Alors qu’approche le cortège des villageois, le vieil homme ne se résigne pas à pénétrer dans la maison de peur d’en briser l’harmonie: « Je ne savais pas qu’il y eût quelque chose de si triste dans la vie, et qu’elle fît peur à ceux qui la regardent …Ils ont trop de confiance en ce monde… Ils croient que rien n’arrivera parce qu’ils ont fermé la porte et ils ne savent pas qu’il arrive toujours quelque chose dans les âmes, et que le monde ne finit pas aux portes des maisons. »

La «petite vérité» d’effroi qu’il recèle,  les lui fait voir depuis un autre monde. Marie, la petite-fille, surgie du cortège, arrive auprès de son grand-père, et préfère retarder l’annonce de cet événement tragique. Mais Marthe, l’autre petite-fille, s’étonne de ce silence prolongé, un non-engagement avéré de l’adulte qui lui répond «Marthe, Marthe, il y a trop de vie dans ton âme, tu ne peux pas comprendre… »

Pour Nâzim Boudjenah, la pièce convoque la confrontation intérieure «sans cesse repoussée mais sans cesse convoquée » avec la réalité de la mort, avec  une conscience active revisitée toujours qui trie l’essentiel de l’accessoire et n’en finit pas de s’étonner de ce miracle hasardeux d’être au monde et de vivre. Pour servir cette fresque vivante, se sont joints au metteur en scène le scénographe Marc Lainé, le créateur graphique Stephan Zimmerli et Richard Le Bihan, pour ses  dessins animés projetés en vidéo

 Avant d’être de chair, les personnages sont des petites ombres animées venues du lointain d’une estampe japonaise silencieuse, jouant de l’illusion d’optique et de la peinture symboliste, qui offre au public admiratif une géographie inventée, avec une longue rivière sinueuse et miroitante sous le balancement paisible des branches de quelques arbres…

Les silhouettes approchent et les personnages investissent alors le plateau de théâtre. On peut contempler une maison en bois aux lignes pures et claires, avec de larges baies baignées de lumière et un toit de chaume envahi par une végétation bienfaisante. Tout est calme et tranquille, à la manière baudelairienne ; le sombre décor enfantin d’un bois dominé par un paysage de verdure suscite rêves et craintes ; derrière la lumière heureuse entrevue, se tapit l’ombre du malheur. Et entourée d’une Nature consolatrice, l’âme recèle l’intuition existentielle de notre disparition.

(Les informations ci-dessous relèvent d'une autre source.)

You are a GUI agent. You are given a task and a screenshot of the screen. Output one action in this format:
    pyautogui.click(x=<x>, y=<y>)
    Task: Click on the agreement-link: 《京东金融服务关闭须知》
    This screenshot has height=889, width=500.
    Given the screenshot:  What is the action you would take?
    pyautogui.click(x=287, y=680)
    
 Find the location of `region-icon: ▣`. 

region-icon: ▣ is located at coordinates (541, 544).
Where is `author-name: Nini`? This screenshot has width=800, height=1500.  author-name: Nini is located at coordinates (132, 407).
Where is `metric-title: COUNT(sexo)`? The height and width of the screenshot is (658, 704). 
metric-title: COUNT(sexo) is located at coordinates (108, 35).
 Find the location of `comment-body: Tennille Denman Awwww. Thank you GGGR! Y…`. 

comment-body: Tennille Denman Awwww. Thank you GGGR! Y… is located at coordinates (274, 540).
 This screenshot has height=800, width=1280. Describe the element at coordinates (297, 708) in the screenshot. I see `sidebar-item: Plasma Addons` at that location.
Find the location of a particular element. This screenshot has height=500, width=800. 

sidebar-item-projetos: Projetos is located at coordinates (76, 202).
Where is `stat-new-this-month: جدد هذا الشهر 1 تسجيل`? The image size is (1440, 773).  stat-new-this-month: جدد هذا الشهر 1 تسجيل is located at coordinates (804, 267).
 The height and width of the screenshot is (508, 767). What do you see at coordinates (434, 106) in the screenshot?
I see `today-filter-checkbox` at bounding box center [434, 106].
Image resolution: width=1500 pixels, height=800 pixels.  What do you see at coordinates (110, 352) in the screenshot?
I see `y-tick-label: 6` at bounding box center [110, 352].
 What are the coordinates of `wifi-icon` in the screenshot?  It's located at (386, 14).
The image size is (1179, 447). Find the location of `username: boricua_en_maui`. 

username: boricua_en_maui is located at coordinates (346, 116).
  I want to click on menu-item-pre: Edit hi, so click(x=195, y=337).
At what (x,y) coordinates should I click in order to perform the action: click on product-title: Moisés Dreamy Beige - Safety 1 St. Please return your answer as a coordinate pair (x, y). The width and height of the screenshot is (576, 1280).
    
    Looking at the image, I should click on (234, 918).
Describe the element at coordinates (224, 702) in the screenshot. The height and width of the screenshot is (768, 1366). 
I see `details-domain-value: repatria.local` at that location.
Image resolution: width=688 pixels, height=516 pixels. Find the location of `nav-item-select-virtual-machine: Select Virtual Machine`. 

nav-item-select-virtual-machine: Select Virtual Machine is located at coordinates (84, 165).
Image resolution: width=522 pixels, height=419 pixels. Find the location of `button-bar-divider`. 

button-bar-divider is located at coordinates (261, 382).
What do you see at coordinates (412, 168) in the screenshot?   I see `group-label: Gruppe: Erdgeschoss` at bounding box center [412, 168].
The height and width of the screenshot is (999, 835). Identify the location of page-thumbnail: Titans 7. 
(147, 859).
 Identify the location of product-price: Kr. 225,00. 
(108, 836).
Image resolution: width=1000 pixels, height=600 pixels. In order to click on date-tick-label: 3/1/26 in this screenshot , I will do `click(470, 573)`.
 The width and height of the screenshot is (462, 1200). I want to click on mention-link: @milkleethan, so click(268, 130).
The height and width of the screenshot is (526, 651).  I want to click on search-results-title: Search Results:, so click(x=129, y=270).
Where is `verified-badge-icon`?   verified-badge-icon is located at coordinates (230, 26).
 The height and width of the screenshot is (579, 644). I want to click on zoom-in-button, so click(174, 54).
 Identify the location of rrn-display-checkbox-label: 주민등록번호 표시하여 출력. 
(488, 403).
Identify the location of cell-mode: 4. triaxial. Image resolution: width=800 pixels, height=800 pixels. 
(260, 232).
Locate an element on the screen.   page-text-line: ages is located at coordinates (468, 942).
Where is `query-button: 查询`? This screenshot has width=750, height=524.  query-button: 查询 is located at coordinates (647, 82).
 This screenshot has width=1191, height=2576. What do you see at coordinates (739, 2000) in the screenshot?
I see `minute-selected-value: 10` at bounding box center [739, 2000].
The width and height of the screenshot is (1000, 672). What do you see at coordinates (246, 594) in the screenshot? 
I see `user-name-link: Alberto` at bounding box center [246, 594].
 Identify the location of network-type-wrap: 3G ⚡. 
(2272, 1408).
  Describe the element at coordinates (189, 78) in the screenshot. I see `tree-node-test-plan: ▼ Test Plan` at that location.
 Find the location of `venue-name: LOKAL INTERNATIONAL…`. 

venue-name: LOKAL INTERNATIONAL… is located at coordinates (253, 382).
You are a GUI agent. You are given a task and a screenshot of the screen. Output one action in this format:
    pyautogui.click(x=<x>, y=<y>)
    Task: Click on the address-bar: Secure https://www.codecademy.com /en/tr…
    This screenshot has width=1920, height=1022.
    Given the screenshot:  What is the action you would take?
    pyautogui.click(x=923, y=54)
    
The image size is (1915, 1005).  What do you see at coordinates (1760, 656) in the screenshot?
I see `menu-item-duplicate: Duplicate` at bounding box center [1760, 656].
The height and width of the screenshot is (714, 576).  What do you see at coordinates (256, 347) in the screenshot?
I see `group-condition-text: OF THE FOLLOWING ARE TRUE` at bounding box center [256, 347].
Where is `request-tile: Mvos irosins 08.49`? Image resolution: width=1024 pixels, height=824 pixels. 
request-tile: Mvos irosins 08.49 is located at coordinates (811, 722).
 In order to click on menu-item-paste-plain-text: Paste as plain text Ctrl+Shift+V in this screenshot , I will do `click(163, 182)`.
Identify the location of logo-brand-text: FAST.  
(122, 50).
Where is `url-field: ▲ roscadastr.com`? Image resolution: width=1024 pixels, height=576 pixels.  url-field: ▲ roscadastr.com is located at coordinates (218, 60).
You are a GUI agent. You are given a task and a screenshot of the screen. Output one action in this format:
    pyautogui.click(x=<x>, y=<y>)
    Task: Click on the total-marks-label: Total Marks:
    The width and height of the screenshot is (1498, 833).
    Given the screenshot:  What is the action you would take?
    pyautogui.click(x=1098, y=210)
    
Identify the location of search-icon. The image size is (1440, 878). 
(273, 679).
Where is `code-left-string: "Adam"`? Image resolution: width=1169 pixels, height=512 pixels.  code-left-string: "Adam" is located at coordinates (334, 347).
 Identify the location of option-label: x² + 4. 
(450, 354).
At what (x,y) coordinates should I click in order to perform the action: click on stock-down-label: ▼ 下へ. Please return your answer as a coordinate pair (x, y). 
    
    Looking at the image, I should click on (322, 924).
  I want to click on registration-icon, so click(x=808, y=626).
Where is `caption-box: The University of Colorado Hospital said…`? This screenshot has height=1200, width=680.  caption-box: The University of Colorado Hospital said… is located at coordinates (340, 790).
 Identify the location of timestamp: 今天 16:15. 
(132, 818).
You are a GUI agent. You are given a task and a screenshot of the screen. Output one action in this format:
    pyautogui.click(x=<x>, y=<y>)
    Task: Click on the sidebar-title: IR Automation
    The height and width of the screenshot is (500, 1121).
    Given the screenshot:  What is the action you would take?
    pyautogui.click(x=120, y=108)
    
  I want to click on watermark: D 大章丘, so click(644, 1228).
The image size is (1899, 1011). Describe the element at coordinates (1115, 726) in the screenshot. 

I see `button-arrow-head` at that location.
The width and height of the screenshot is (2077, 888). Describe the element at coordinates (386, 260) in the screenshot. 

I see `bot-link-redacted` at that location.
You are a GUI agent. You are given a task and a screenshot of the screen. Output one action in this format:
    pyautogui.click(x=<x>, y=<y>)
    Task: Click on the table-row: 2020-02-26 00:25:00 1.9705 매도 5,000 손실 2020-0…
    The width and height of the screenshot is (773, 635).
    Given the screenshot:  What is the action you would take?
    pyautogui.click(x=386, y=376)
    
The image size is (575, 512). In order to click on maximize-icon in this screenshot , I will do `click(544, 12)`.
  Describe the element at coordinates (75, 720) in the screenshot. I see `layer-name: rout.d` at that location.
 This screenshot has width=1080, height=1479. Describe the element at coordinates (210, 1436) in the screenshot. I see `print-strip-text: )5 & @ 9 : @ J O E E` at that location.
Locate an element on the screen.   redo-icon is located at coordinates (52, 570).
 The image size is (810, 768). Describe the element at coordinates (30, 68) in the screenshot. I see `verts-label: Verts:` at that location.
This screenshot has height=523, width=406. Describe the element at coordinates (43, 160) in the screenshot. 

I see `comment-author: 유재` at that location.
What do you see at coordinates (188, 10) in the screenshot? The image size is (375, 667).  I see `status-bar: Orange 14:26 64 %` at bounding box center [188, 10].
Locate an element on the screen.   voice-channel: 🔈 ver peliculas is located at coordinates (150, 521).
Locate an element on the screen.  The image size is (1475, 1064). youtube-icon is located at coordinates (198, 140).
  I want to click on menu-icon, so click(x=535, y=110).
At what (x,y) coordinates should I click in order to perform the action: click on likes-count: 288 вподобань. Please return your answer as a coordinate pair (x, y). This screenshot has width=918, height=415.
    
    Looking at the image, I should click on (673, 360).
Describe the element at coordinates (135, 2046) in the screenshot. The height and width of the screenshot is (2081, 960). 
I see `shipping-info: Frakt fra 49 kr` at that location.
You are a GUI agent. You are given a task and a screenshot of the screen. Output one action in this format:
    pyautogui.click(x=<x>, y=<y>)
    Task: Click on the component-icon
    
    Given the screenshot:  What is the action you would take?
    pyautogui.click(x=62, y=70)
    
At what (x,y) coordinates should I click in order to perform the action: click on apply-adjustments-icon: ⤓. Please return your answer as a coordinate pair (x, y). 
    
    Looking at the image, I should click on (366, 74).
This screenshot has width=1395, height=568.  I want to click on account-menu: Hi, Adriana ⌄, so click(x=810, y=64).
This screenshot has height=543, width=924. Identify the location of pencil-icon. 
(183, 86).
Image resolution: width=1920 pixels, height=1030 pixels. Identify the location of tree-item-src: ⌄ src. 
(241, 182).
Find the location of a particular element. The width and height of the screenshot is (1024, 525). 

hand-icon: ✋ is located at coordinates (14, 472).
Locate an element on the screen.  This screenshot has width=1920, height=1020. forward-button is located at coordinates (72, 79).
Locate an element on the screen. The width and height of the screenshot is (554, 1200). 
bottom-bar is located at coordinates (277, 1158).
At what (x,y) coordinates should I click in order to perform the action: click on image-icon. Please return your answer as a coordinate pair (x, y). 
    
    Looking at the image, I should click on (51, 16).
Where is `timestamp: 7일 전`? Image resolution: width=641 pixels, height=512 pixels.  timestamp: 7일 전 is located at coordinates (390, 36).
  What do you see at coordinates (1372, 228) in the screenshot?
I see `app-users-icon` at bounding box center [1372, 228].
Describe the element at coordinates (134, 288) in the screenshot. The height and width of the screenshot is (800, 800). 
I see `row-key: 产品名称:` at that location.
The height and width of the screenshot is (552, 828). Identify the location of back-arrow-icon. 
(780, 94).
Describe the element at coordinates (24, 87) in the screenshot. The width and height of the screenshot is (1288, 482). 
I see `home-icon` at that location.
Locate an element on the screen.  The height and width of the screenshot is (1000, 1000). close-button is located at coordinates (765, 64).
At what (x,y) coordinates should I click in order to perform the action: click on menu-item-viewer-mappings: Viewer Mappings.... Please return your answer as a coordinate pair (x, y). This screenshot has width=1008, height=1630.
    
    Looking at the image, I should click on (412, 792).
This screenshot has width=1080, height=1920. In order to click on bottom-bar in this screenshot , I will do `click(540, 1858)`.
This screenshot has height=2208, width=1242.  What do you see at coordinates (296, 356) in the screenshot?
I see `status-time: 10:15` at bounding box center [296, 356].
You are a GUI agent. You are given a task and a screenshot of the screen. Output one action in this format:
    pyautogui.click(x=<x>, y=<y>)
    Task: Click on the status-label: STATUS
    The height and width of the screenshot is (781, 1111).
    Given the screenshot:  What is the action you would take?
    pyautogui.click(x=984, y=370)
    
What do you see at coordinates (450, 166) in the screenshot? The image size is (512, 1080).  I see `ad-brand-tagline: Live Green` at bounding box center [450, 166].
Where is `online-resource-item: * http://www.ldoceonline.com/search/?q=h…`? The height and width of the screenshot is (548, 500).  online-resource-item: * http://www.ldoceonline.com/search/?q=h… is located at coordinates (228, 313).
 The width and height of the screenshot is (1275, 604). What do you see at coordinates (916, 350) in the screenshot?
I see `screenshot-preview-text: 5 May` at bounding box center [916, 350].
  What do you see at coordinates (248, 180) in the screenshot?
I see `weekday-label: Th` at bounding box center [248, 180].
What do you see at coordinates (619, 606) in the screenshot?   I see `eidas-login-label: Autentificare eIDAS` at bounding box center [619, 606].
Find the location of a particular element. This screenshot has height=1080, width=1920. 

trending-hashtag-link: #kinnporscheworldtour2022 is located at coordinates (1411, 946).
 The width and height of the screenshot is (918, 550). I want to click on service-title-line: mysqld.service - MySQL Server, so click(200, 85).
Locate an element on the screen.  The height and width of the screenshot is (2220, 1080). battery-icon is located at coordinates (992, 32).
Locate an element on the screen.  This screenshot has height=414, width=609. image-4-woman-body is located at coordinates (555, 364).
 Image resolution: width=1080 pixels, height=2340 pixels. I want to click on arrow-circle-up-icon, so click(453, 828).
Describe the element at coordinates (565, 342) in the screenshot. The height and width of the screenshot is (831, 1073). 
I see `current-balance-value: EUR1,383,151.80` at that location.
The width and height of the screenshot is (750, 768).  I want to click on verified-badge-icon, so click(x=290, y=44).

 Pour partager ces ondes de vie et de mort, entre le silence tendu des instants et l’oubli salvateur de ces personnages blottis en leur imaginaire, Thierry Hancisse, Anne Kessler, Pierre Hancisse et Anna Cervinka témoignent d’une rare attention au monde, et d’une écoute fort juste du battement des cœurs à l’unisson…

 Véronique Hotte

Studio-Théâtre de la Comédie-Française, Pyramide inversée du Louvre, Paris jusqu’au 5 mars. T : 01 44 58 98 58.